SUPREME COURT OF NEW YORK, SPECIAL TERM, BRONX COUNTY


October 14, 1968

THE PEOPLE OF THE STATE OF NEW YORK EX REL. RUDOLPH BLUNT, RELATOR,
v.
NARCOTIC ADDICTION CONTROL COMMISSION ET AL., RESPONDENTS

Hyman Korn, J.

Author: Korn

 The relator Rudolph Blunt, by way of a writ of habeas corpus, seeks his release from Rikers Island on the grounds that the New York State Narcotic Addiction Control Commission, hereinafter referred to as NACC, has failed to provide rehabilitative treatment for his drug addiction.

A hearing was held pursuant to a direction of this court and extensive testimony was adduced with respect to the issue raised by the relator.

Relator was convicted of a misdemeanor on October 17, 1967. Though such violation would ordinarily have subjected him to punishment for no more than one year at the penitentiary, as a convicted addict, he was committed to the custody of the NACC for an indefinite period not to exceed 36 months (Mental Hygiene Law, § 208). He is presently at Rikers Island in the custody of the Addiction Service Agency, hereinafter referred to as ASA. This agency administers the narcotics program in the City of New York for criminal addicts under a contract entered into between the State of New York and City of New York.

Specifically it is relator's contention that he is being treated in no different manner than the other nonaddict inmates at the prison. Testimony offered by the relator was to the effect that he and the other committed criminal addicts live and work with nonaddict prisoners and are subject to the same prison routine and regulations as their nonaddict cellmates.
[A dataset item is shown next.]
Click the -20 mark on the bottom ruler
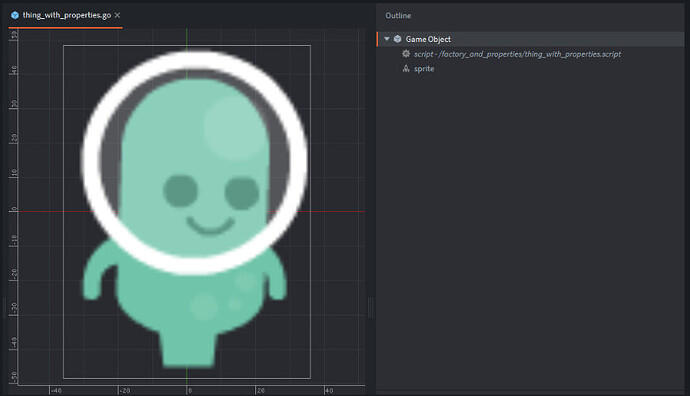The height and width of the screenshot is (396, 690). pyautogui.click(x=125, y=390)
However, where the nonaddict cellmates are released within one year, relator and other criminal addicts may be held for a period of 36 months.

Blunt asserts that no psychiatric or psychological therapy, or vocational training has been made available to him under the claimed narcotic program and that the only activity offered him by the ASA was participation in hourly group meetings held two or three times a week and conducted by addicts and ex-addicts. It is his position that these meetings are worthless and that the so-called narcotics program is pure show. While he does not challenge the legality of his original commitment, he maintains that his continued confinement under these circumstances is unlawful.

There are presently pending several hundred writs brought by similarly convicted criminal addicts at Rikers Island who make substantially the same allegations as petitioner. These writs seriously question whether any real effort is being made by the ASA to bring rehabilitative treatment to the addicts in its custody.

The respondent seriously contests relator's claim and asserts that there is presently on Rikers Island a bona fide and meaningful program under which effective rehabilitative treatment is afforded to the committed criminal addict.

The lengthy hearing held herein was to determine solely the one issue, to wit: Is relator and others similarly situated being afforded rehabilitative treatment for their narcotics addiction as mandated by the Mental Hygiene Law.

The evidence presented shows that following his sentencing, relator was sent to Rikers Island. There is no dispute that on his arrival at Rikers Island, he underwent the same classification procedures as newly arrived nonaddict prisoners, and, when sent to the penitentiary, was assigned a cell with a nonaddict inmate. Petitioner's daily routine during the almost one year he has been on Rikers Island is almost identical with that followed by his nonaddict cellmates. There are no separate school or work facilities for addict prisoners. Whether the addict goes to school, as relator did, or to work, in the various prison vocational shops, both programs are under the complete control of the regular prison administration.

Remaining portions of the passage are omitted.